### Task directions:
Extract the records from the line containing "discussed [709, 693]" through the end of the records, reproducing each line exactly as it appears. Leave the pictures out of your answer.

Items from a data source
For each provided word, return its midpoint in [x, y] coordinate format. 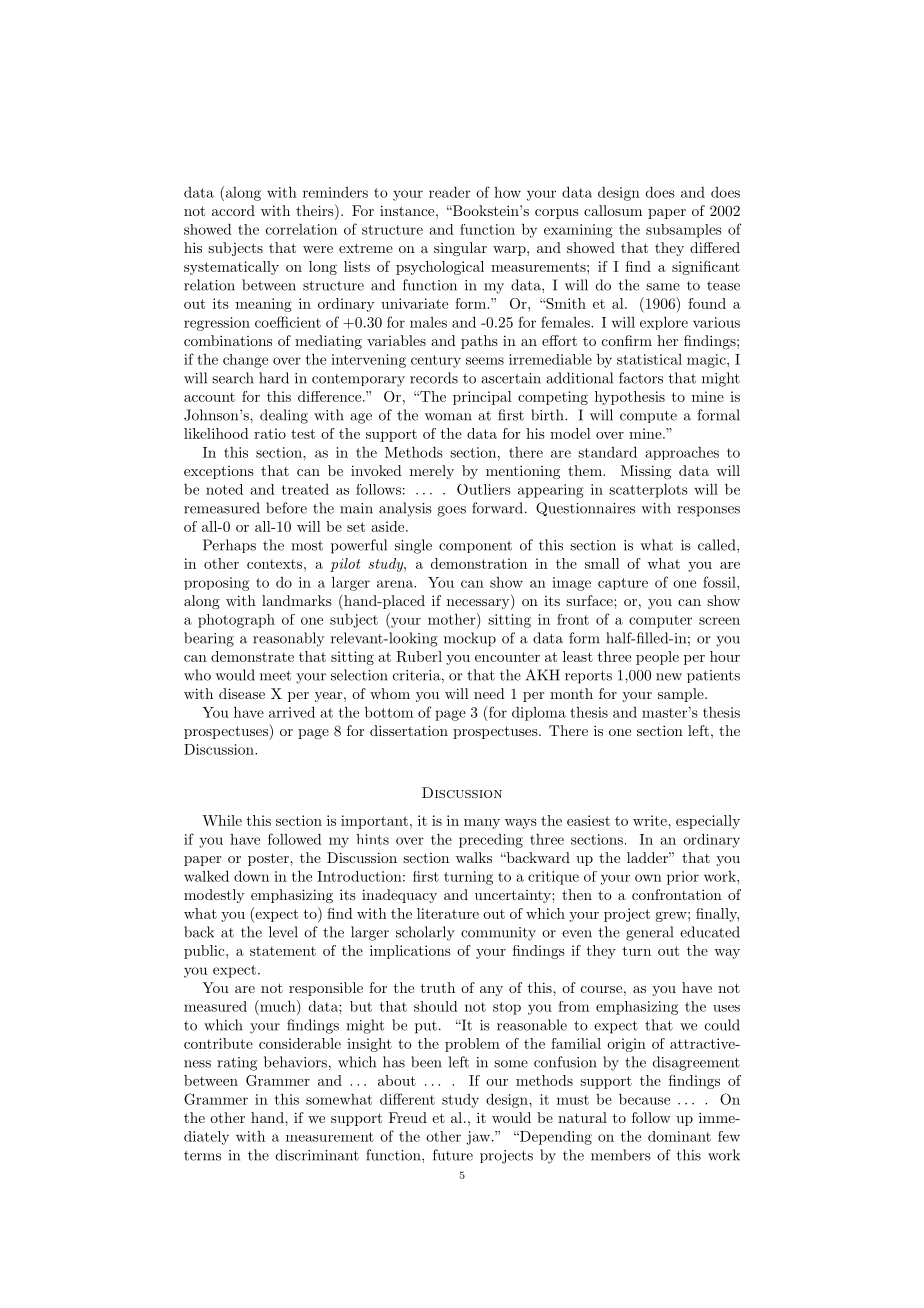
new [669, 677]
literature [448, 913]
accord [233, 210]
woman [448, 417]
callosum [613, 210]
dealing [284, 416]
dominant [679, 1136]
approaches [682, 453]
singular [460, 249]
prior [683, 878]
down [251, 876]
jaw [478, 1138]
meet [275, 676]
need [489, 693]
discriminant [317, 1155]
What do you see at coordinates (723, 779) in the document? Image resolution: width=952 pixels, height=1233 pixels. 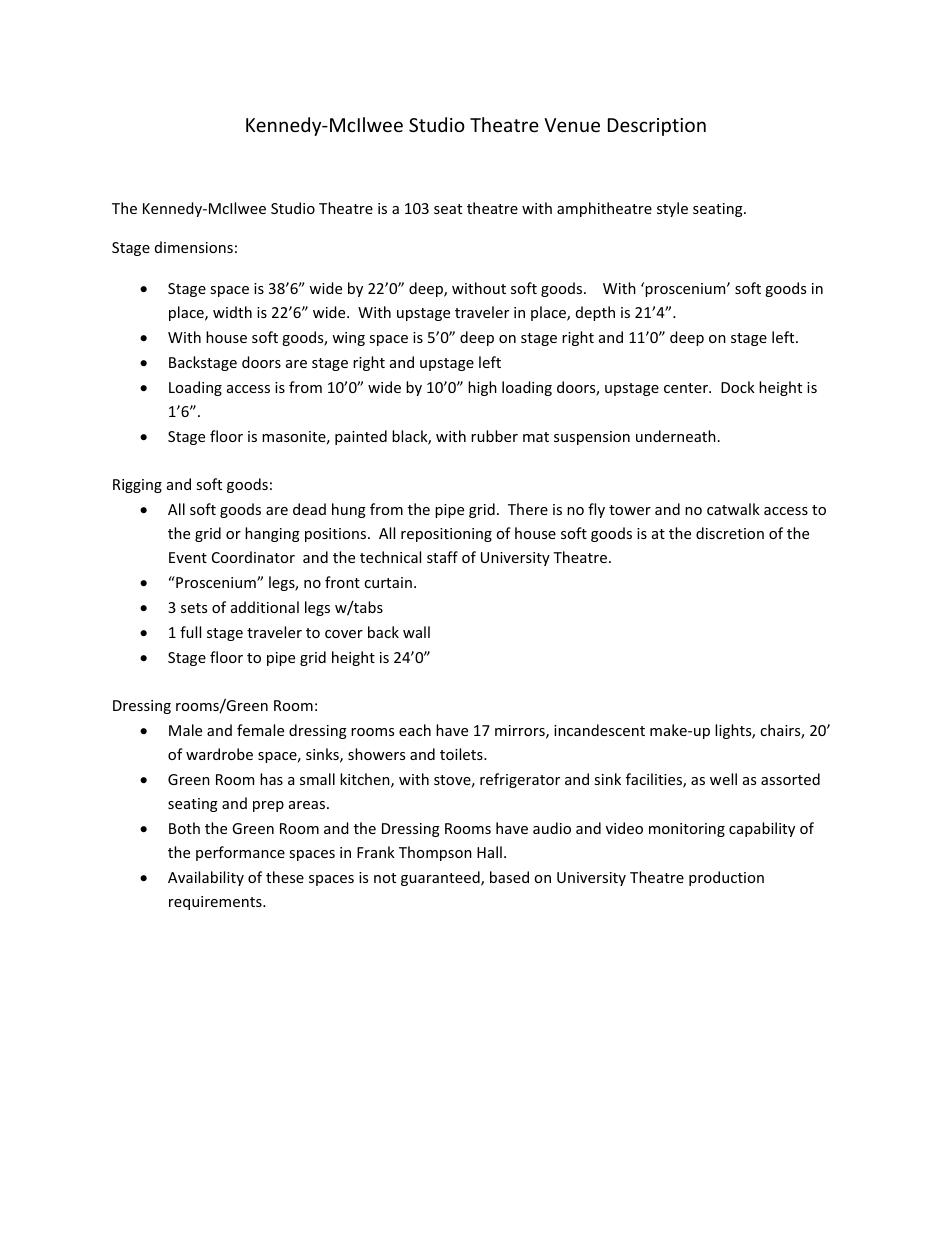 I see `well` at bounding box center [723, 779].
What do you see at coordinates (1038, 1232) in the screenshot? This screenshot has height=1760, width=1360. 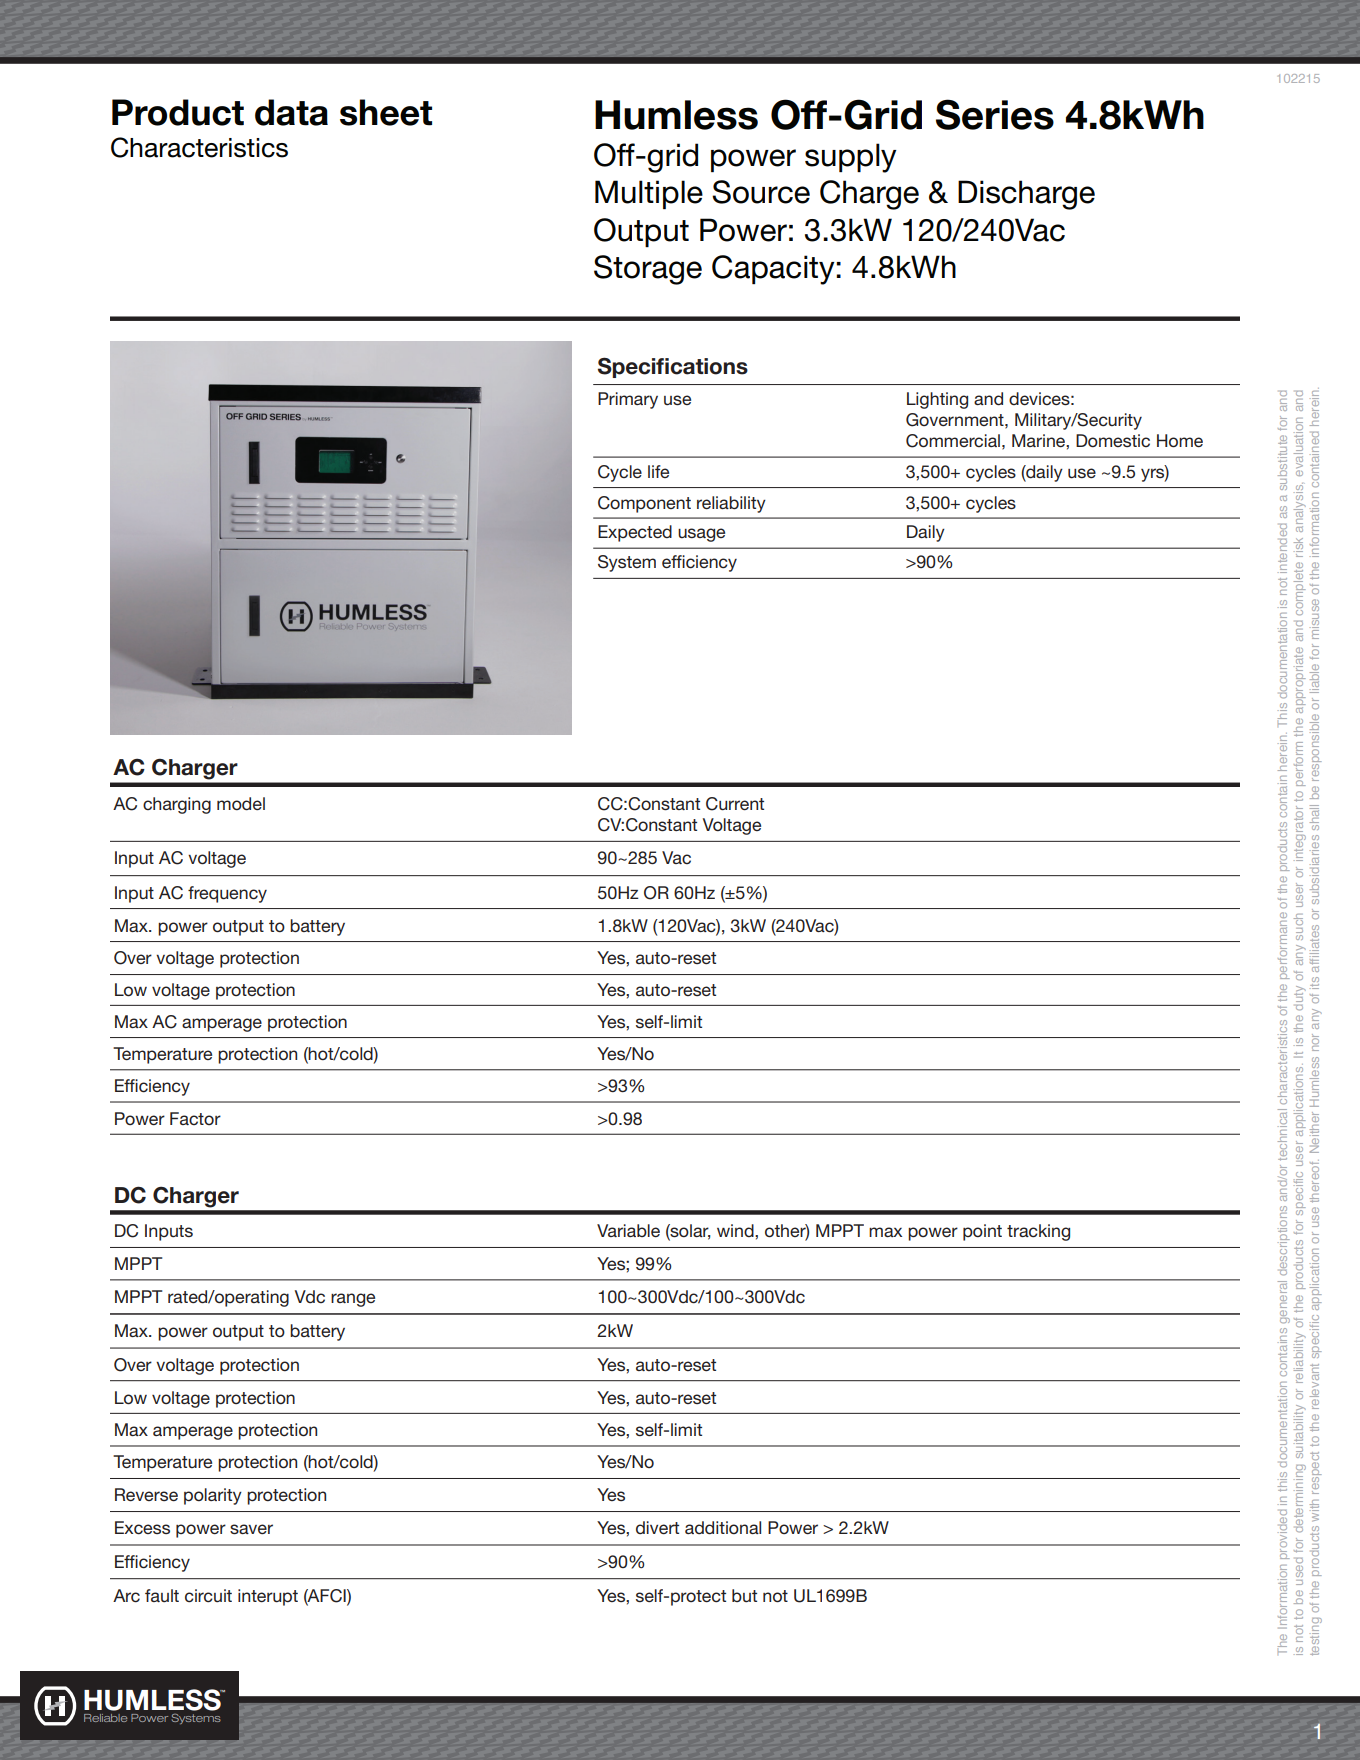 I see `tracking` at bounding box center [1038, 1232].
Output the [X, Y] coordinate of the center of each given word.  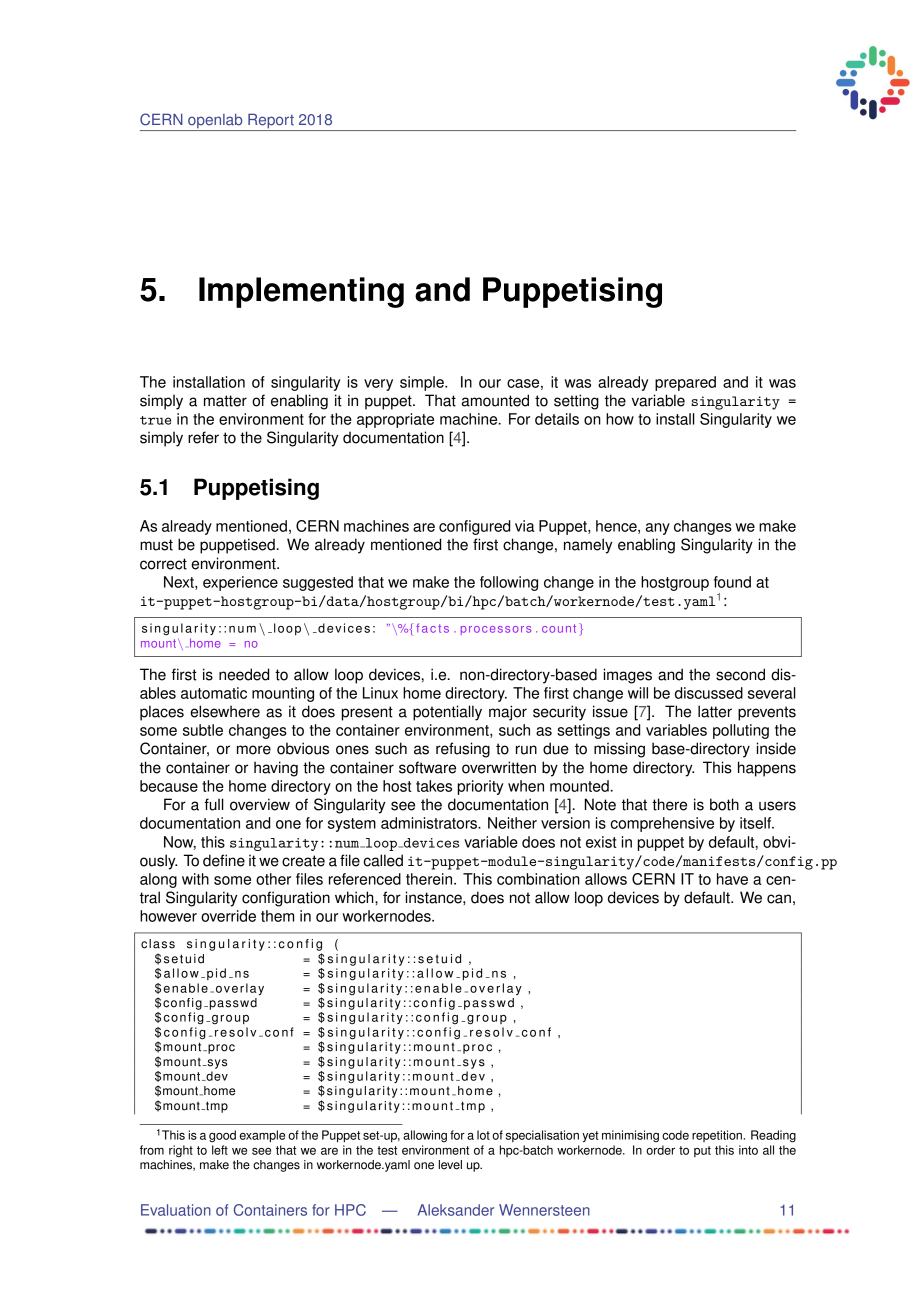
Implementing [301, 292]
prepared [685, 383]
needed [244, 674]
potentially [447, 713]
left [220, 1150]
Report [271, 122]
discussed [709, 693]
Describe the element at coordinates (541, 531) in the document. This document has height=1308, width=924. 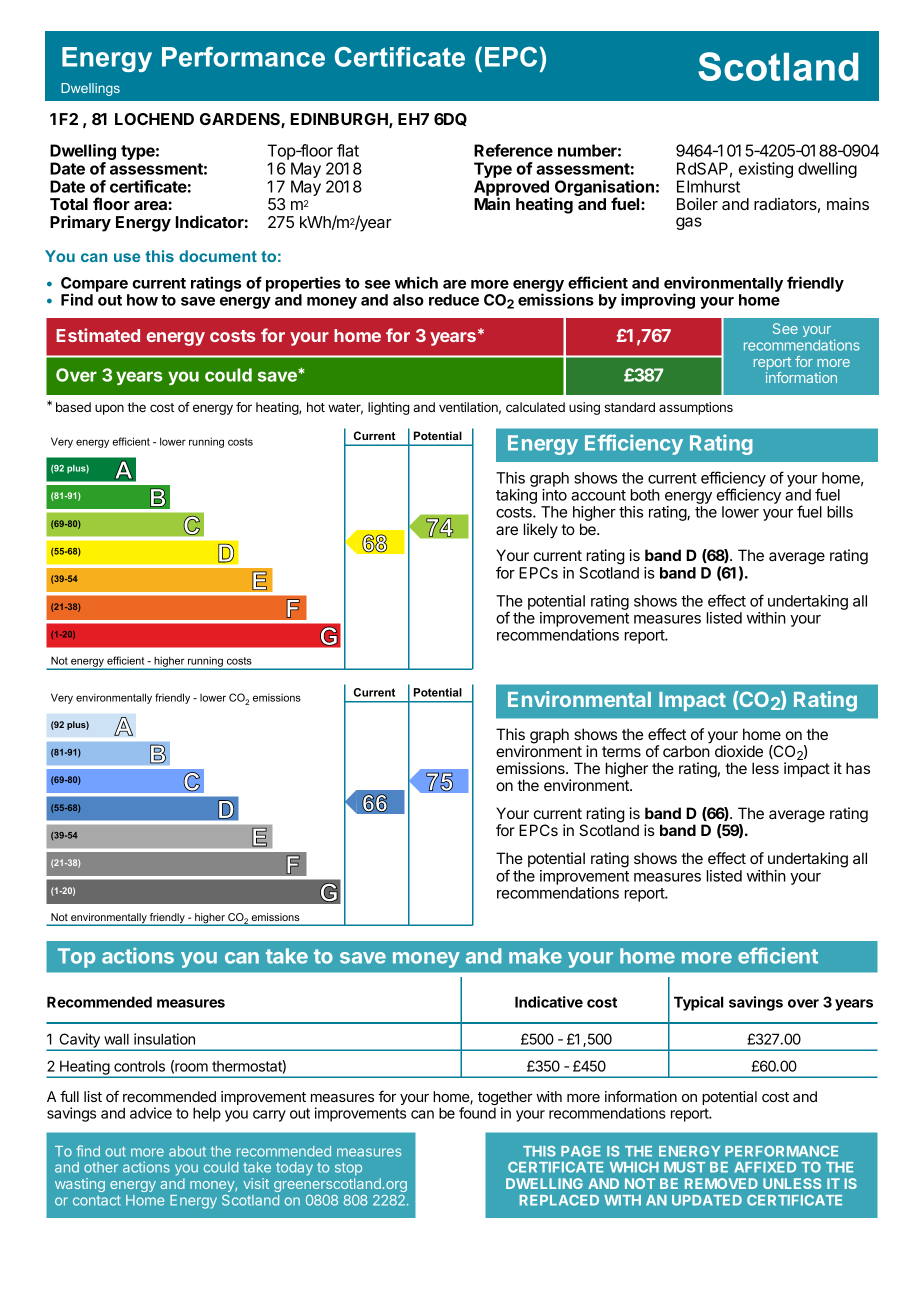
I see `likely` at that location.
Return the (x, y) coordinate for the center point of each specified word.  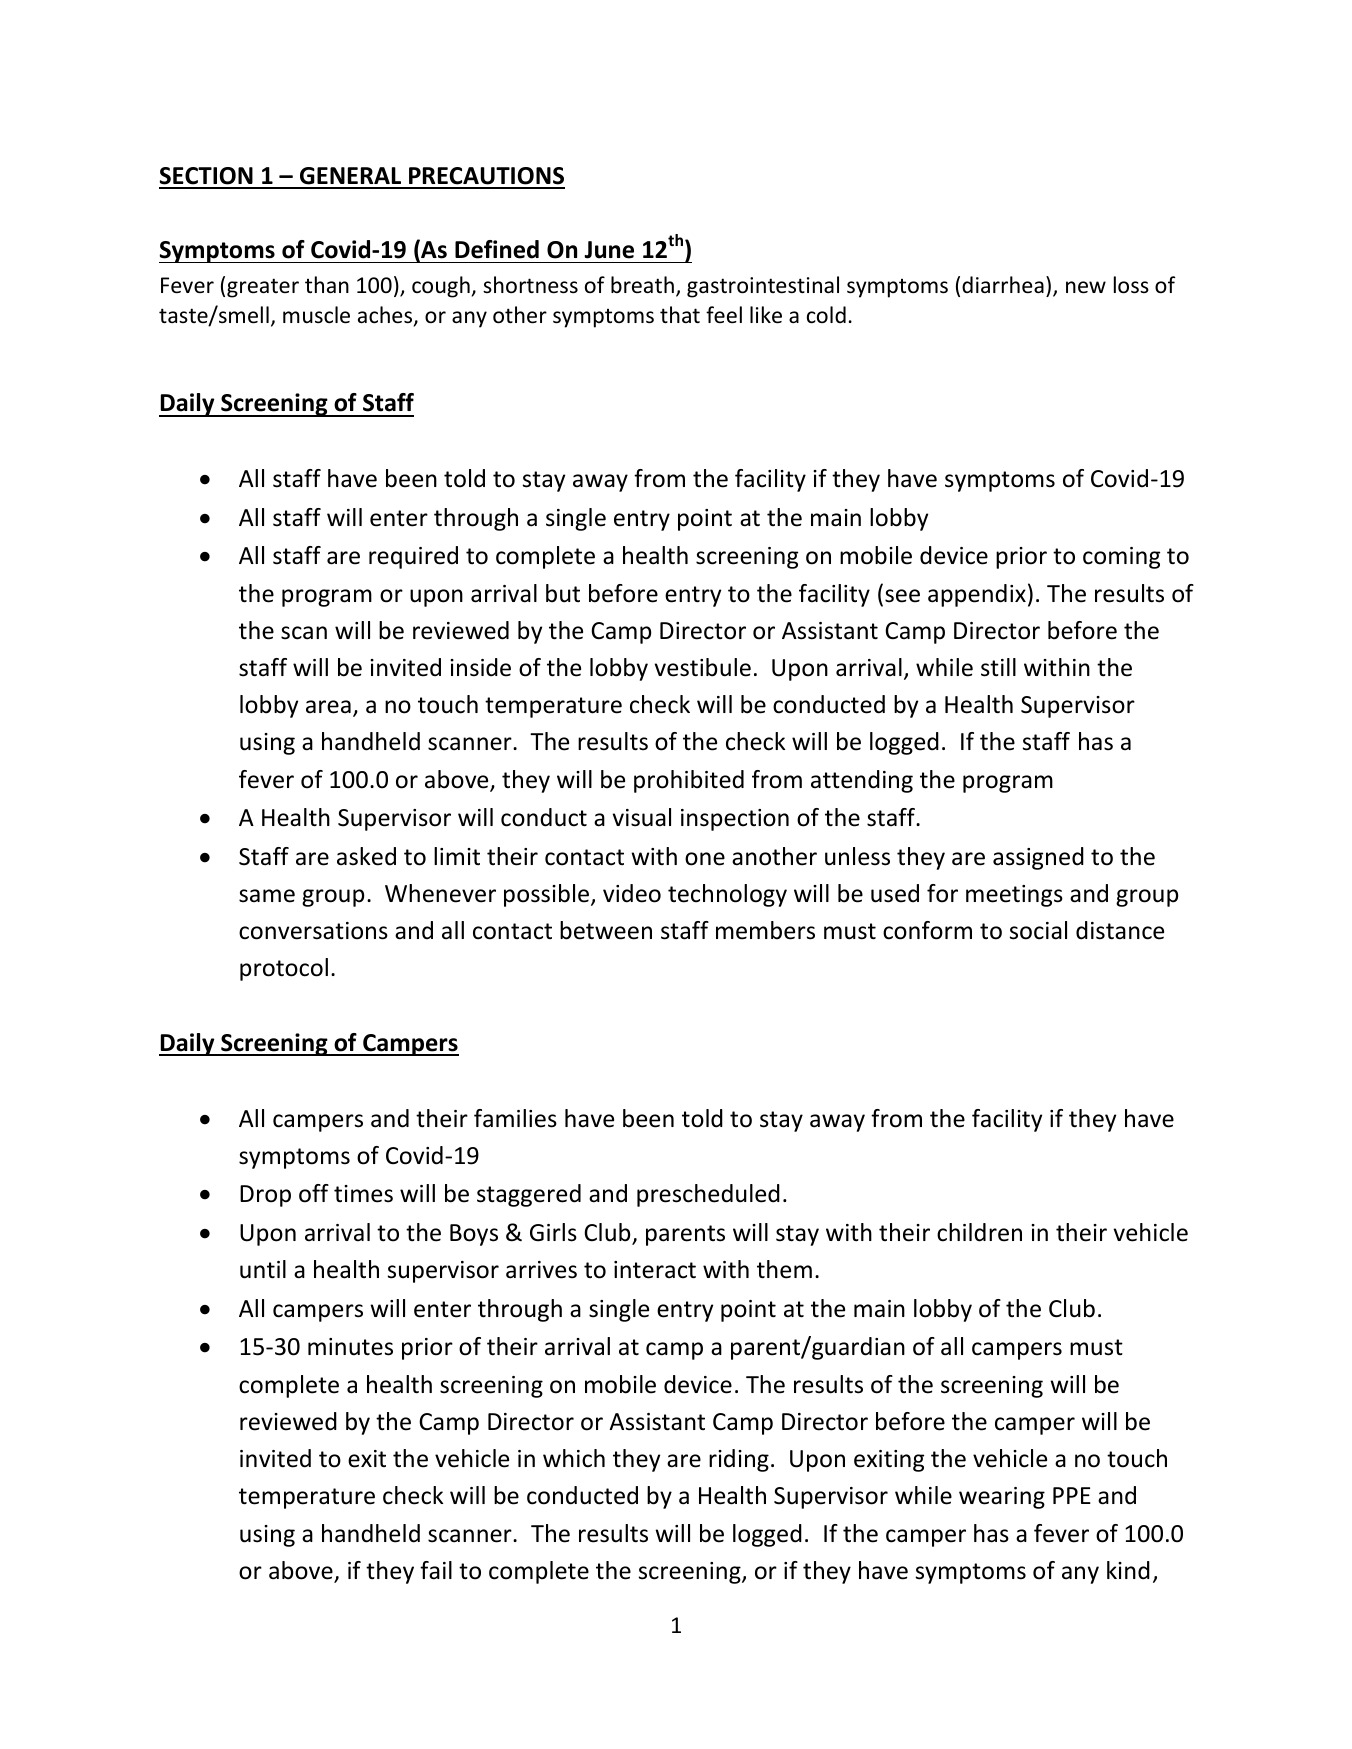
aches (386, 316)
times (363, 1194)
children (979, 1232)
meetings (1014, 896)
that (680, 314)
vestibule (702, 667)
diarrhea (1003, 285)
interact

### Right answer:
discussed [709, 693]
Describe the element at coordinates (541, 531) in the document. This document has height=1308, width=924. 
I see `likely` at that location.
Return the (x, y) coordinate for the center point of each specified word.  
aches (386, 316)
times (363, 1194)
children (979, 1232)
meetings (1014, 896)
that (680, 314)
vestibule (702, 667)
diarrhea (1003, 285)
interact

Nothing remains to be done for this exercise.